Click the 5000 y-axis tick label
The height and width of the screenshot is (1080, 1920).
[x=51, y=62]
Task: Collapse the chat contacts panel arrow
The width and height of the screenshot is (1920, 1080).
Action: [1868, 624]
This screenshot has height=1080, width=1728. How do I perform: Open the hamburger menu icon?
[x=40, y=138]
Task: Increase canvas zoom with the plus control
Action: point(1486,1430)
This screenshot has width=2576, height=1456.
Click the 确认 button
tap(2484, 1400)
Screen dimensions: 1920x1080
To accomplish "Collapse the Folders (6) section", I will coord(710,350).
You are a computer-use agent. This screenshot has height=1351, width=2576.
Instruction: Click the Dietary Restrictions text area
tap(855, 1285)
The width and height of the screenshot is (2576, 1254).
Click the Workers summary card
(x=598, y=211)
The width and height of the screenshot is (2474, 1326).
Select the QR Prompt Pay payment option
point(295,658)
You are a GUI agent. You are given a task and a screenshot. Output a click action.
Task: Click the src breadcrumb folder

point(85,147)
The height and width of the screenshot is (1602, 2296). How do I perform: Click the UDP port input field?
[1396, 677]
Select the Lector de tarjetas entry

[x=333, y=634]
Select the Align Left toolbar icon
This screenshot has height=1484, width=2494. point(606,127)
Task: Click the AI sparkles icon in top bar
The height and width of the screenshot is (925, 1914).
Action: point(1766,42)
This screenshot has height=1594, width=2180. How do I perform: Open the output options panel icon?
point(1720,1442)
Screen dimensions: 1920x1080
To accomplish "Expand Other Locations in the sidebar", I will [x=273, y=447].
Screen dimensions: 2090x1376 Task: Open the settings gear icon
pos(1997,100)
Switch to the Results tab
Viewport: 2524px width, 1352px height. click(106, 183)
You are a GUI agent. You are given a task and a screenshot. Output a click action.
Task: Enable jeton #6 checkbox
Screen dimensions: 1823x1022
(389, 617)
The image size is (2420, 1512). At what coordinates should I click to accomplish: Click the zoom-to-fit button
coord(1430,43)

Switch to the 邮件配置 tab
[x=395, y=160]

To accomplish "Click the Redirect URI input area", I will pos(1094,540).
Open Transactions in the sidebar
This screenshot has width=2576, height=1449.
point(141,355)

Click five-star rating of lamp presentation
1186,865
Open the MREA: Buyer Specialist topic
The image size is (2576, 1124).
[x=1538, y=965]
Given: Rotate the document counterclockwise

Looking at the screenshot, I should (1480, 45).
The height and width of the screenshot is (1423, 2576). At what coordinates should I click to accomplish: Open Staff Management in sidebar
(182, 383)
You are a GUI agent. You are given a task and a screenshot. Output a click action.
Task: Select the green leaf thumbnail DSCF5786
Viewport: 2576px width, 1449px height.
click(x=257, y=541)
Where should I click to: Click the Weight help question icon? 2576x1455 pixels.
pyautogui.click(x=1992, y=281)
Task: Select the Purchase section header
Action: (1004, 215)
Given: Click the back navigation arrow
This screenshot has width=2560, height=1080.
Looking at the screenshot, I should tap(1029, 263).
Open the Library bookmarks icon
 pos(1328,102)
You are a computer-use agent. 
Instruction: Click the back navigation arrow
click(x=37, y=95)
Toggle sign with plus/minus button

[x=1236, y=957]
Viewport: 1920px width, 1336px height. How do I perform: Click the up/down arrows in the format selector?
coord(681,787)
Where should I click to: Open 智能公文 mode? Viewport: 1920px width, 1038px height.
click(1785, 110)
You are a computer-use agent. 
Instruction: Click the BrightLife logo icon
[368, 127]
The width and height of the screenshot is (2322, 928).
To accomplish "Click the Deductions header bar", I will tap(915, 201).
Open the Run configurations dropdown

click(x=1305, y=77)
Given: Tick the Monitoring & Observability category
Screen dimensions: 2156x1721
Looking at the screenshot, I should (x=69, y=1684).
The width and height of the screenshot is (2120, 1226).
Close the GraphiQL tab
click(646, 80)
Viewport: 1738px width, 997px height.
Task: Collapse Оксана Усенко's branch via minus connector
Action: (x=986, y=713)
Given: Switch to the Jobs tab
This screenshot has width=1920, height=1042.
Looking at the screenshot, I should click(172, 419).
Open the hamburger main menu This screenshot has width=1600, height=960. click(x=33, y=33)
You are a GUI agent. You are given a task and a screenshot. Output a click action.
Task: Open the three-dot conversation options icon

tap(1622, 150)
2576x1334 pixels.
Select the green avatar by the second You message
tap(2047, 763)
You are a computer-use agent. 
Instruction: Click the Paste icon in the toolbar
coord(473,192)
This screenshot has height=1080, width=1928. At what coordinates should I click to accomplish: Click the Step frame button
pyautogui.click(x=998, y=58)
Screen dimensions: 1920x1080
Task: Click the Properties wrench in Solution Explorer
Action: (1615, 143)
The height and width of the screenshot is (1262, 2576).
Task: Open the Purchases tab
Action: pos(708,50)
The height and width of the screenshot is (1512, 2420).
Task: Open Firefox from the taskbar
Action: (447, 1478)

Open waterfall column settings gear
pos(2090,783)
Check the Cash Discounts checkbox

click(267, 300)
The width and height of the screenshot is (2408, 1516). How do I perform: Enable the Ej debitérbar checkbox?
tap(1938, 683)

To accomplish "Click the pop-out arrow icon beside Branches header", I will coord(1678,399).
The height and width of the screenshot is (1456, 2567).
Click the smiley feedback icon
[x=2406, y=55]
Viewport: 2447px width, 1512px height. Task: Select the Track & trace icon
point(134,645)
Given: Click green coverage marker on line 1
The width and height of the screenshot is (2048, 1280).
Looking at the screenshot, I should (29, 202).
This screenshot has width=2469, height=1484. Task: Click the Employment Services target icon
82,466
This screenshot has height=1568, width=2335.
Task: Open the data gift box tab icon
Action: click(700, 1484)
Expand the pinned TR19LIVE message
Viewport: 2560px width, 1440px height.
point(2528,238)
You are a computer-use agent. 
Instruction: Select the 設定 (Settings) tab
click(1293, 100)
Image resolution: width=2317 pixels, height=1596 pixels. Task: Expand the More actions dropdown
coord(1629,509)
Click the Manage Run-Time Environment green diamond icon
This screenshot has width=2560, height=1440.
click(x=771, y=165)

**********

Exercise details:
Each line of the material is to be returned precisely as written.

Solution:
Click the 5000 y-axis tick label
The height and width of the screenshot is (1080, 1920).
[x=51, y=62]
Task: Collapse the chat contacts panel arrow
The width and height of the screenshot is (1920, 1080).
Action: [1868, 624]
This screenshot has height=1080, width=1728. How do I perform: Open the hamburger menu icon?
[x=40, y=138]
Task: Increase canvas zoom with the plus control
Action: point(1486,1430)
This screenshot has width=2576, height=1456.
Click the 确认 button
tap(2484, 1400)
Screen dimensions: 1920x1080
To accomplish "Collapse the Folders (6) section", I will coord(710,350).
You are a computer-use agent. This screenshot has height=1351, width=2576.
Instruction: Click the Dietary Restrictions text area
tap(855, 1285)
The width and height of the screenshot is (2576, 1254).
Click the Workers summary card
(x=598, y=211)
The width and height of the screenshot is (2474, 1326).
Select the QR Prompt Pay payment option
point(295,658)
You are a GUI agent. You are given a task and a screenshot. Output a click action.
Task: Click the src breadcrumb folder

point(85,147)
The height and width of the screenshot is (1602, 2296). How do I perform: Click the UDP port input field?
[1396, 677]
Select the Lector de tarjetas entry

[x=333, y=634]
Select the Align Left toolbar icon
This screenshot has height=1484, width=2494. point(606,127)
Task: Click the AI sparkles icon in top bar
The height and width of the screenshot is (925, 1914).
Action: point(1766,42)
This screenshot has height=1594, width=2180. How do I perform: Open the output options panel icon?
point(1720,1442)
Screen dimensions: 1920x1080
To accomplish "Expand Other Locations in the sidebar", I will [x=273, y=447].
Screen dimensions: 2090x1376 Task: Open the settings gear icon
pos(1997,100)
Switch to the Results tab
Viewport: 2524px width, 1352px height. click(106, 183)
You are a GUI agent. You are given a task and a screenshot. Output a click action.
Task: Enable jeton #6 checkbox
Screen dimensions: 1823x1022
(389, 617)
The image size is (2420, 1512). At what coordinates should I click to accomplish: Click the zoom-to-fit button
coord(1430,43)

Switch to the 邮件配置 tab
[x=395, y=160]

To accomplish "Click the Redirect URI input area", I will pos(1094,540).
Open Transactions in the sidebar
This screenshot has width=2576, height=1449.
point(141,355)

Click five-star rating of lamp presentation
1186,865
Open the MREA: Buyer Specialist topic
The image size is (2576, 1124).
[x=1538, y=965]
Given: Rotate the document counterclockwise

Looking at the screenshot, I should (1480, 45).
The height and width of the screenshot is (1423, 2576). At what coordinates should I click to accomplish: Open Staff Management in sidebar
(182, 383)
You are a GUI agent. You are given a task and a screenshot. Output a click action.
Task: Select the green leaf thumbnail DSCF5786
Viewport: 2576px width, 1449px height.
click(x=257, y=541)
Where should I click to: Click the Weight help question icon? 2576x1455 pixels.
pyautogui.click(x=1992, y=281)
Task: Select the Purchase section header
Action: (1004, 215)
Given: Click the back navigation arrow
This screenshot has width=2560, height=1080.
Looking at the screenshot, I should tap(1029, 263).
Open the Library bookmarks icon
 pos(1328,102)
You are a computer-use agent. 
Instruction: Click the back navigation arrow
click(x=37, y=95)
Toggle sign with plus/minus button

[x=1236, y=957]
Viewport: 1920px width, 1336px height. How do I perform: Click the up/down arrows in the format selector?
coord(681,787)
Where should I click to: Open 智能公文 mode? Viewport: 1920px width, 1038px height.
click(1785, 110)
You are a computer-use agent. 
Instruction: Click the BrightLife logo icon
[368, 127]
The width and height of the screenshot is (2322, 928).
To accomplish "Click the Deductions header bar", I will tap(915, 201).
Open the Run configurations dropdown

click(x=1305, y=77)
Given: Tick the Monitoring & Observability category
Screen dimensions: 2156x1721
Looking at the screenshot, I should (x=69, y=1684).
The width and height of the screenshot is (2120, 1226).
Close the GraphiQL tab
click(646, 80)
Viewport: 1738px width, 997px height.
Task: Collapse Оксана Усенко's branch via minus connector
Action: (x=986, y=713)
Given: Switch to the Jobs tab
This screenshot has width=1920, height=1042.
Looking at the screenshot, I should click(172, 419).
Open the hamburger main menu This screenshot has width=1600, height=960. click(x=33, y=33)
You are a GUI agent. You are given a task and a screenshot. Output a click action.
Task: Open the three-dot conversation options icon

tap(1622, 150)
2576x1334 pixels.
Select the green avatar by the second You message
tap(2047, 763)
You are a computer-use agent. 
Instruction: Click the Paste icon in the toolbar
coord(473,192)
This screenshot has height=1080, width=1928. At what coordinates should I click to accomplish: Click the Step frame button
pyautogui.click(x=998, y=58)
Screen dimensions: 1920x1080
Task: Click the Properties wrench in Solution Explorer
Action: (1615, 143)
The height and width of the screenshot is (1262, 2576).
Task: Open the Purchases tab
Action: pos(708,50)
The height and width of the screenshot is (1512, 2420).
Task: Open Firefox from the taskbar
Action: (447, 1478)

Open waterfall column settings gear
pos(2090,783)
Check the Cash Discounts checkbox

click(267, 300)
The width and height of the screenshot is (2408, 1516). How do I perform: Enable the Ej debitérbar checkbox?
tap(1938, 683)

To accomplish "Click the pop-out arrow icon beside Branches header", I will coord(1678,399).
The height and width of the screenshot is (1456, 2567).
Click the smiley feedback icon
[x=2406, y=55]
Viewport: 2447px width, 1512px height. Task: Select the Track & trace icon
point(134,645)
Given: Click green coverage marker on line 1
The width and height of the screenshot is (2048, 1280).
Looking at the screenshot, I should (29, 202).
This screenshot has width=2469, height=1484. Task: Click the Employment Services target icon
82,466
This screenshot has height=1568, width=2335.
Task: Open the data gift box tab icon
Action: click(700, 1484)
Expand the pinned TR19LIVE message
Viewport: 2560px width, 1440px height.
point(2528,238)
You are a computer-use agent. 
Instruction: Select the 設定 (Settings) tab
click(1293, 100)
Image resolution: width=2317 pixels, height=1596 pixels. Task: Expand the More actions dropdown
coord(1629,509)
Click the Manage Run-Time Environment green diamond icon
This screenshot has width=2560, height=1440.
click(x=771, y=165)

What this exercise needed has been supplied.